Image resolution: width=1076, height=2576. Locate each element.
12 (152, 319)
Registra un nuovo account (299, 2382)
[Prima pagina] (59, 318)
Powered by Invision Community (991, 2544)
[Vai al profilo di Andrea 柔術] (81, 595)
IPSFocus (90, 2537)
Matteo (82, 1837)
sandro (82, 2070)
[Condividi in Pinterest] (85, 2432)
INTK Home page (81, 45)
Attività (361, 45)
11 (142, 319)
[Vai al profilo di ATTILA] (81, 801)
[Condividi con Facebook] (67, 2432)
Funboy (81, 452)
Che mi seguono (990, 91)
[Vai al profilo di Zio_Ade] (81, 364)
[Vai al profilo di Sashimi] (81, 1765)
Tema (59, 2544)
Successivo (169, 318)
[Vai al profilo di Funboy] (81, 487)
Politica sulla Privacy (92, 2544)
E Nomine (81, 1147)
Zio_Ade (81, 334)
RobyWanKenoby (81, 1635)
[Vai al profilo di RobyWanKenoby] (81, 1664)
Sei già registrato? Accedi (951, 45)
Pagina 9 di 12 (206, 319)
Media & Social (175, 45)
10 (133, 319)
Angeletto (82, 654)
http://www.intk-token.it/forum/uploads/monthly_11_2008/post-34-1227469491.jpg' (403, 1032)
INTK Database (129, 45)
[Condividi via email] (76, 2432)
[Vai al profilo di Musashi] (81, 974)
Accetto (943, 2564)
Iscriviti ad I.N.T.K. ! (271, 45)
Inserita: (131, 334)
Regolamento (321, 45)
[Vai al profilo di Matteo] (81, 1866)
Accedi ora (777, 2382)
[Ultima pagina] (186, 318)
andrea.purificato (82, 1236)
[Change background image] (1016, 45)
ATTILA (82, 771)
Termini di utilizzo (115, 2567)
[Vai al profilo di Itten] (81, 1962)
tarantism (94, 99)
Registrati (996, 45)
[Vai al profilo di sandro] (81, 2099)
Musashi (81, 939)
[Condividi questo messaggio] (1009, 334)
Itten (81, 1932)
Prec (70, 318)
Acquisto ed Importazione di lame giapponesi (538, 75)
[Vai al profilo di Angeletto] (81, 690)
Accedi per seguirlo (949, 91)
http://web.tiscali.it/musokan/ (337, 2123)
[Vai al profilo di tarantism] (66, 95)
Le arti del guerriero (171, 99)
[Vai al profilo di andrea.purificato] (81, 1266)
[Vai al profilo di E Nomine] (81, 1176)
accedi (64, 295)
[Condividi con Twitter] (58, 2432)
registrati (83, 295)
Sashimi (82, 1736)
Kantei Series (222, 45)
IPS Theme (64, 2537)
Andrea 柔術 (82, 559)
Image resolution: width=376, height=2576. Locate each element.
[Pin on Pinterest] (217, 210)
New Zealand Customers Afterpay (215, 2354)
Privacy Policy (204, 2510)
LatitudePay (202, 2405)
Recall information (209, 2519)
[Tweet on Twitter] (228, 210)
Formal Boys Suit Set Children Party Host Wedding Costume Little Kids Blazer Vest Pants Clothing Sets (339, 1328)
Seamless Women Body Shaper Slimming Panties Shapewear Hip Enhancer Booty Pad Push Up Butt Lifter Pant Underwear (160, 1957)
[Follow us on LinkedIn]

Work instruction –
Copy each entry exactly. Omit none.

Answer area –
Image resolution: width=1076, height=2576. Locate each element.
12 (152, 319)
Registra un nuovo account (299, 2382)
[Prima pagina] (59, 318)
Powered by Invision Community (991, 2544)
[Vai al profilo di Andrea 柔術] (81, 595)
IPSFocus (90, 2537)
Matteo (82, 1837)
sandro (82, 2070)
[Condividi in Pinterest] (85, 2432)
INTK Home page (81, 45)
Attività (361, 45)
11 (142, 319)
[Vai al profilo di ATTILA] (81, 801)
[Condividi con Facebook] (67, 2432)
Funboy (81, 452)
Che mi seguono (990, 91)
[Vai al profilo di Zio_Ade] (81, 364)
[Vai al profilo di Sashimi] (81, 1765)
Tema (59, 2544)
Successivo (169, 318)
[Vai al profilo di Funboy] (81, 487)
Politica sulla Privacy (92, 2544)
E Nomine (81, 1147)
Zio_Ade (81, 334)
RobyWanKenoby (81, 1635)
[Vai al profilo di RobyWanKenoby] (81, 1664)
Sei già registrato? Accedi (951, 45)
Pagina 9 di 12 (206, 319)
Media & Social (175, 45)
10 (133, 319)
Angeletto (82, 654)
http://www.intk-token.it/forum/uploads/monthly_11_2008/post-34-1227469491.jpg' (403, 1032)
INTK Database (129, 45)
[Condividi via email] (76, 2432)
[Vai al profilo di Musashi] (81, 974)
Accetto (943, 2564)
Iscriviti ad I.N.T.K. ! (271, 45)
Inserita: (131, 334)
Regolamento (321, 45)
[Vai al profilo di Matteo] (81, 1866)
Accedi ora (777, 2382)
[Ultima pagina] (186, 318)
andrea.purificato (82, 1236)
[Change background image] (1016, 45)
ATTILA (82, 771)
Termini di utilizzo (115, 2567)
[Vai al profilo di Itten] (81, 1962)
tarantism (94, 99)
Registrati (996, 45)
[Vai al profilo di sandro] (81, 2099)
Musashi (81, 939)
[Condividi questo messaggio] (1009, 334)
Itten (81, 1932)
Prec (70, 318)
Acquisto ed Importazione di lame giapponesi (538, 75)
[Vai al profilo di Angeletto] (81, 690)
Accedi per seguirlo (949, 91)
http://web.tiscali.it/musokan/ (337, 2123)
[Vai al profilo di tarantism] (66, 95)
Le arti del guerriero (171, 99)
[Vai al profilo di andrea.purificato] (81, 1266)
[Vai al profilo di E Nomine] (81, 1176)
accedi (64, 295)
[Condividi con Twitter] (58, 2432)
registrati (83, 295)
Sashimi (82, 1736)
Kantei Series (222, 45)
IPS Theme (64, 2537)
Andrea 柔術 (82, 559)
Image resolution: width=376, height=2576. Locate each element.
[Pin on Pinterest] (217, 210)
New Zealand Customers Afterpay (215, 2354)
Privacy Policy (204, 2510)
LatitudePay (202, 2405)
Recall information (209, 2519)
[Tweet on Twitter] (228, 210)
Formal Boys Suit Set Children Party Host Wedding Costume Little Kids Blazer Vest Pants Clothing Sets (339, 1328)
Seamless Women Body Shaper Slimming Panties Shapewear Hip Enhancer Booty Pad Push Up Butt Lifter Pant Underwear (160, 1957)
[Follow us on LinkedIn]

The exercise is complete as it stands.